▶ _Exercise set_
a – In the forum thread about generating ECFP with GenerateMD, what database server and version did the reply's test environment use?
b – Continue the forum thread about generating ECFP with GenerateMD, starting right after its final line.

Using GenerateMD to generate ECFP

User 13b12cda82

13-04-2013 13:42:29

Hello,


 


I am trying to use the API to generate ECFP.


When I run the code below, a table 'SSARSTRUCTURES_MD_ECFP' is generated with the following columns (CD_ID,MD_DATA) but it is totally empty. I am using the latest JCHEM jars ( 5.12.3)


The examples in the docs are very light, for when you are generating from the database. Here is my code:


The ecfp.xml file i used comes with the JCHEM downloads


 



        final ConnectionHandler connectionHandler = Connection.getConnectionHandler(1)


        try {


            final File ecfp = new File("ecfp.xml");


            assert ecfp.exists()


 


            final ECFPParameters ecfpConfig = new ECFPParameters(ecfp);


               GenerateMD generator = new GenerateMD();


            generator.setConnectionHandler(connectionHandler);


 


            generator.setStructureTableName("SSARSTRUCTURES")


            generator.setSelectStatement("SELECT CD_SMILES FROM SSARSTRUCTURES")


            generator.setDescriptor("ecfp", "CF", ecfpConfig, "");


            generator.init();


            generator.run();


            generator.close();


        } catch (Exception tt) {


            tt.printStackTrace()


        }


ChemAxon 1b9e90b2e7

15-04-2013 23:04:16

Hi Jacob,


I could reproduce your issue in a sense, that no ECFP descriptors could have been generated with the code snipplet as above. My test environment was: 1000 structures imported with JChem 5.4.2 into a MySQL (5.5) DB. Then generate ECFP descriptors with the example ecfp.xml with JChem 5.12.3.


I got the following exception:


Exception in thread "main" chemaxon.descriptors.MDGeneratorException: You have an error in your SQL syntax; check the manual that corresponds to your MySQL server version for the right syntax to use near 'SELECT CD_SMILES FROM SSARSTRUCTURES' at line 1
    at chemaxon.descriptors.GenerateMD.init(GenerateMD.java:670)
    at test.ECFPDemo.main(ECFPDemo.java:41)


The fix:


The line "generator.setSelectStatement("SELECT CD_SMILES FROM SSARSTRUCTURES");" should be removed and the


generator.setDescriptor("ecfp", "FP", ecfpConfig, ""); should be changed to


generator.setDescriptor("ecfp", "ECFP", ecfpConfig, "");


 


With these minor modifications the code snipplet could generate the ECFP descriptor table correctly.


Please see this version attached.

▶ _Data shown_
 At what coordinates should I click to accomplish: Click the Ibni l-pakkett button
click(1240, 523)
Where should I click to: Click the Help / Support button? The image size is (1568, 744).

▶ _Answers given_
a – MySQL 5.5.

b –
Kind regards,


Adrian


 


 

ChemAxon 1b9e90b2e7

16-04-2013 13:40:48

Hi Jacob,


if you are interested in the Descriptors API itself, without the persistence functionality please see the attached source code example. This contains the generation of descriptors based on the parameter files, and the comparison of such descriptors according to selected metrics. (Tanimoto)


In the next, 6.0 release we will provide a type safe, redesigned API for this functionality.


Hope this helps,


Adrian

User 13b12cda82

16-04-2013 17:00:13

Thank you.


 


When i generated the ECFP's in the database, i do get a column that has BLOB data. Is there a way to deserialize the BLOB into a string, or better store the data as String instead of BLOBS?

ChemAxon 1b9e90b2e7

17-04-2013 13:18:38

Hi Jacob,


yes, there is a way to deserialize the BLOB data into various data representations. You can convert the "BLOB" field into string of zeros an ones. See the attached code example.


This data representation requires a single byte (a character) for every 0s and 1s, while the more concise native format, which is stored in db uses a single bit per each.


Hope this helps.


Reagards,


Adrian

User 13b12cda82

17-04-2013 13:56:02

Thank you. This helps, but could i do the deserialization before i store it in the database?

ChemAxon 1b9e90b2e7

17-04-2013 14:26:03










jasiedu wrote:

Thank you. This helps, but could i do the deserialization before i store it in the database?



Currently it is not possible to select the data representation of the descriptor to persist into the db.


What I would do here is after generating the descriptors in the standard format with the ChemAxon API, I would generate an extra column or a relational table containing the same descriptor in the format you need as an extra step. This extra step may be based upon the previous code example.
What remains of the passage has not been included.